AAARGH
Lettre de Vincent Reynouard, professeur de mathématiques, suspendu, à Monsieur le Ministre de l'Éducation Nationale. (dès le 22 avril au matin, V. Raynouard était informé de sa révocation)
Honfleur, le 21 avril 1997
Monsieur le Ministre,
D'après les informations diffusées le lundi 14 avril au soir par FR3 Normandie-Caen, la commission de discipline devant laquelle j'avais comparu le matin même, aurait proposé à l'unanimité ma révocation du poste de professeur de Mathématiques que j'occupais au Lycée de la Côte Fleurie à Honfleur.
Mon sort, celui de mon épouse et de mes deux jeunes enfants sont donc maintenant entre vos mains.

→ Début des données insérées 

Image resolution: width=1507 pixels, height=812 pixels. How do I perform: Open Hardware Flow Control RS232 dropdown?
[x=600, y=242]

N'ayant commis aucune faute professionnelle, aucune faute pédagogique, c'est un procès d'opinion qui nous ramène au temps de l'Inquisition qui a été instruit contre moi, par des commissaires politiques, non pas du fait de mes activités pédagogiques, mais du fait des travaux de recherche historiques que j'ai effectués en dehors de mes activités d'enseignant en mathématiques, en particulier sur le drame d'Oradour sur Glane, et du fait, plus généralement, de mes opinions.

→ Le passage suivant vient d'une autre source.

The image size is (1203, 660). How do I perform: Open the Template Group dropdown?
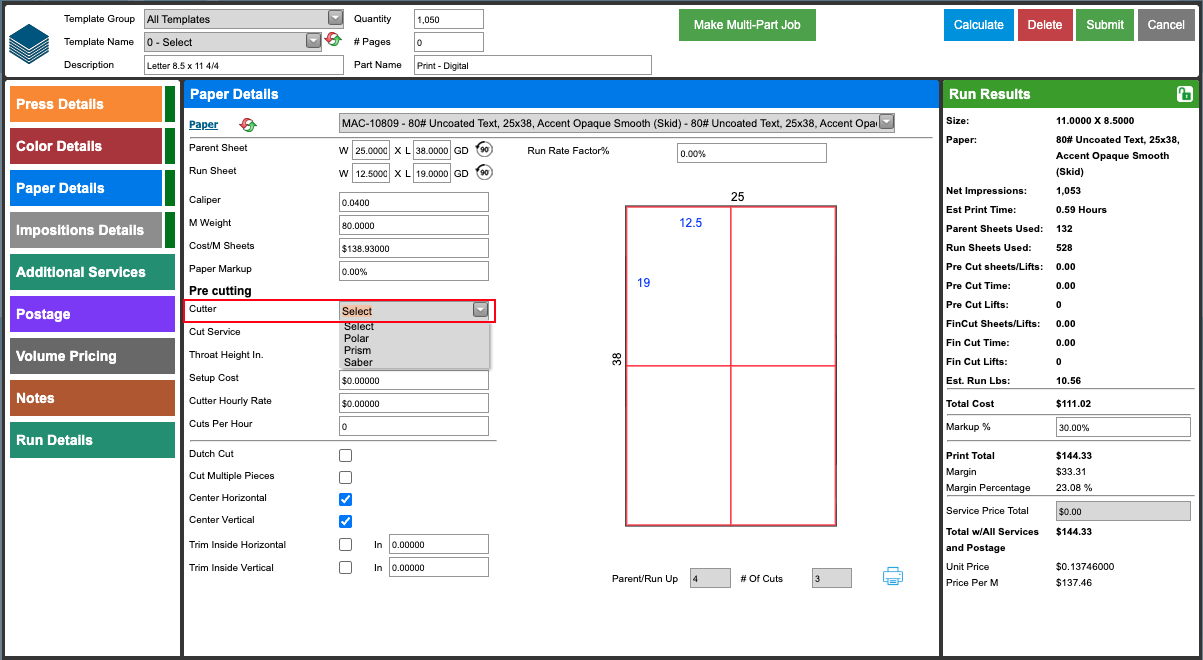click(x=243, y=18)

Une telle sanction dans ces conditions remettrait en cause la laïcité de l'Etat, la liberté des enseignants, et la liberté de la recherche historique, et constituerait un pas supplémentaire vers l'institution du totalitarisme.
Au-delà des sanctions pénales et des mesures de répression et de censure, au-delà des livres interdits par simple décision administrative, au mépris des accords d'Helsinki, sous le simple prétexte xénophobe qu'ils seraient d'origine étrangère, il s'agit cette fois d'une nouvelle étape avec l'introduction de l'interdiction professionnelle pour les mal-pensants.
Sauf à recevoir dans les plus brefs délais des assurances formelles sous une forme adéquate que cette sanction n'est pas envisagée, je vous informe que devant cette menace de dégradation grave de la liberté en France, j'envisage de saisir l'opportunité offerte par M. le Président de la République, et de me porter candidat à Honfleur, aux élections législatives anticipées, pour y défendre la liberté de l'Esprit et de la recherche, et appeler la population à une nécessaire résistance, pour la défense du pluralisme et des libertés élémentaires, et pour dévoiler et dénoncer la censure dont le peuple français est victime.
En l'attente d'une communication de votre part qui me rassurerait partiellement sur l'état des libertés en France, je vous prie de bien vouloir agréer, Monsieur le ministre, l'expression de ma déférence suspendue.